Records from a data collection
########################################
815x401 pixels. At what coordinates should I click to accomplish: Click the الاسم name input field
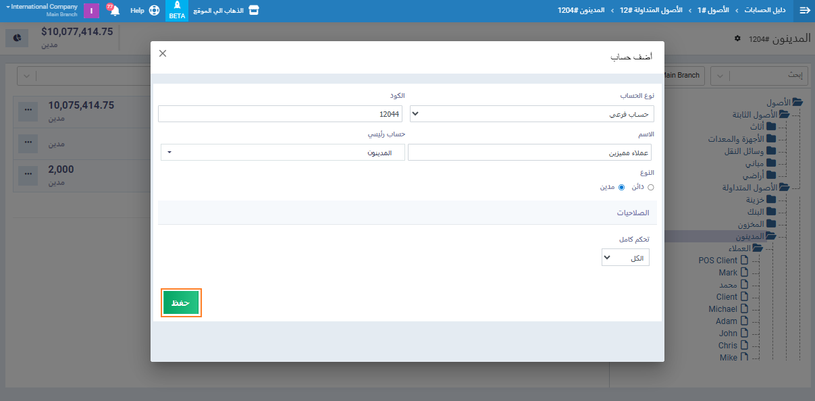click(x=531, y=153)

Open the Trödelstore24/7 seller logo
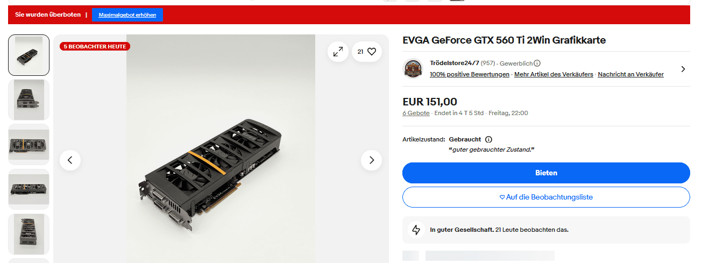pyautogui.click(x=413, y=68)
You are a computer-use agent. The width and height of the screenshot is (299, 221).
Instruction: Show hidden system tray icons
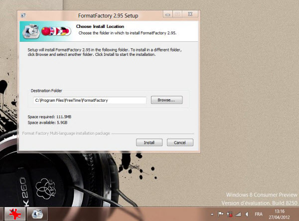point(213,214)
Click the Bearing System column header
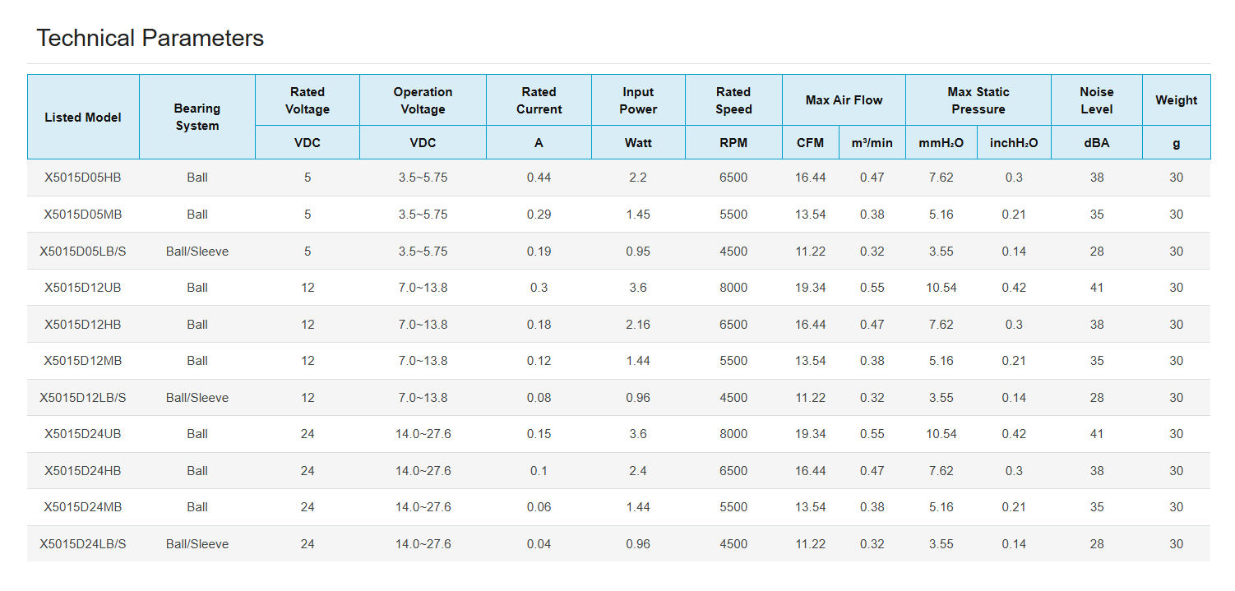1235x591 pixels. coord(197,118)
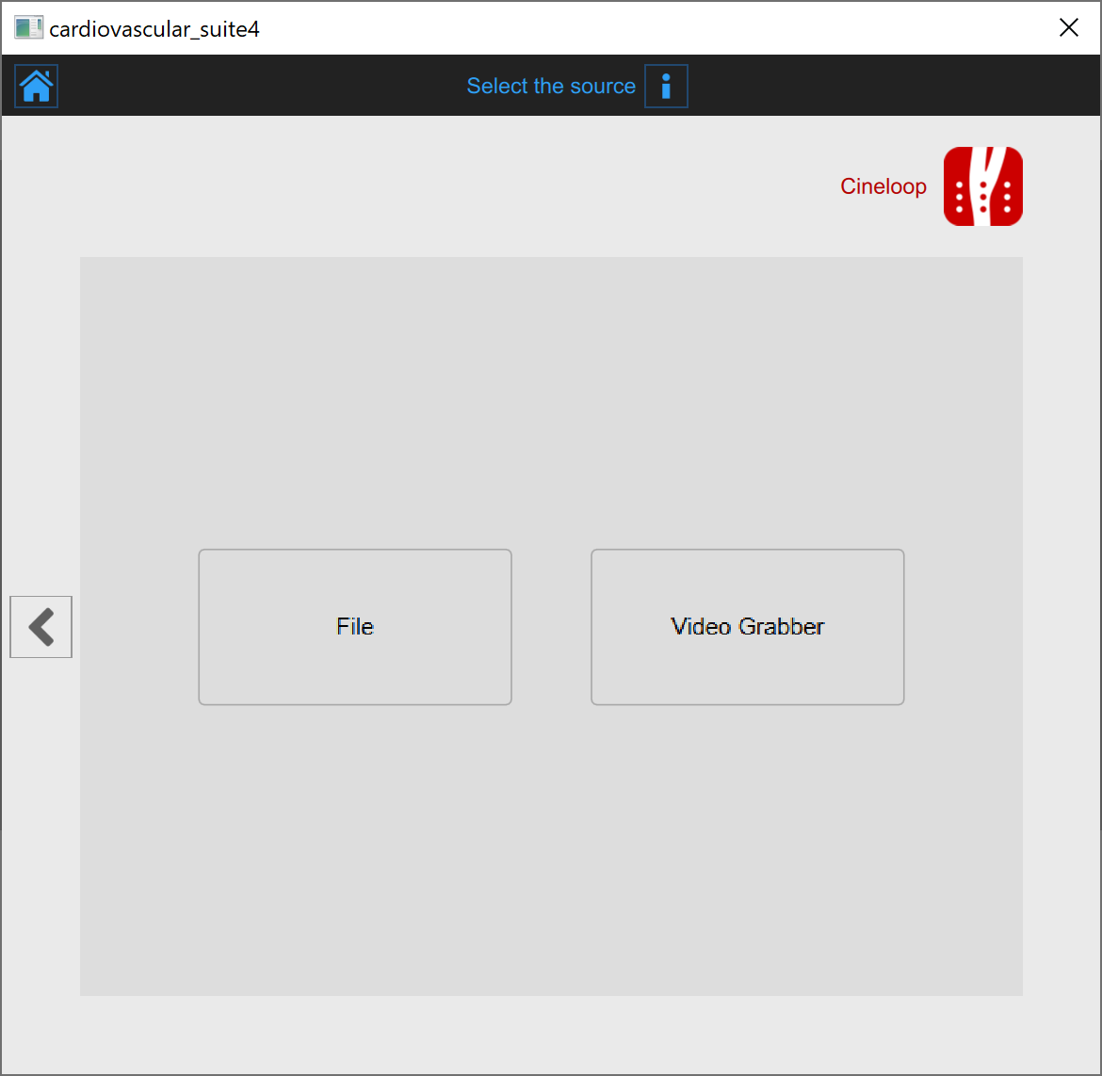Click the cardiovascular_suite4 window title text
The image size is (1102, 1076).
[x=154, y=29]
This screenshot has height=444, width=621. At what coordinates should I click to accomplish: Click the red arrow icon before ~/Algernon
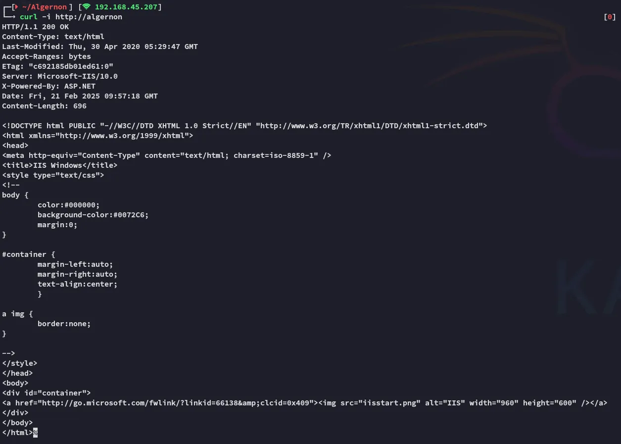coord(17,7)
########################################
What the exercise asks: Retype every entry exactly, but keep the pictures out of your copy.

Written answer:
815x401 pixels. At what coordinates should I click to accomplish: Click the الاسم name input field
click(x=531, y=153)

Open the Trödelstore24/7 seller logo
pyautogui.click(x=413, y=68)
You are a computer-use agent. The width and height of the screenshot is (299, 221).
Instruction: Show hidden system tray icons
point(213,214)
Click the Bearing System column header
1235x591 pixels. coord(197,118)
Click the cardiovascular_suite4 window title text
The image size is (1102, 1076).
[x=154, y=29]
This screenshot has height=444, width=621. At what coordinates should I click to accomplish: Click the red arrow icon before ~/Algernon
coord(17,7)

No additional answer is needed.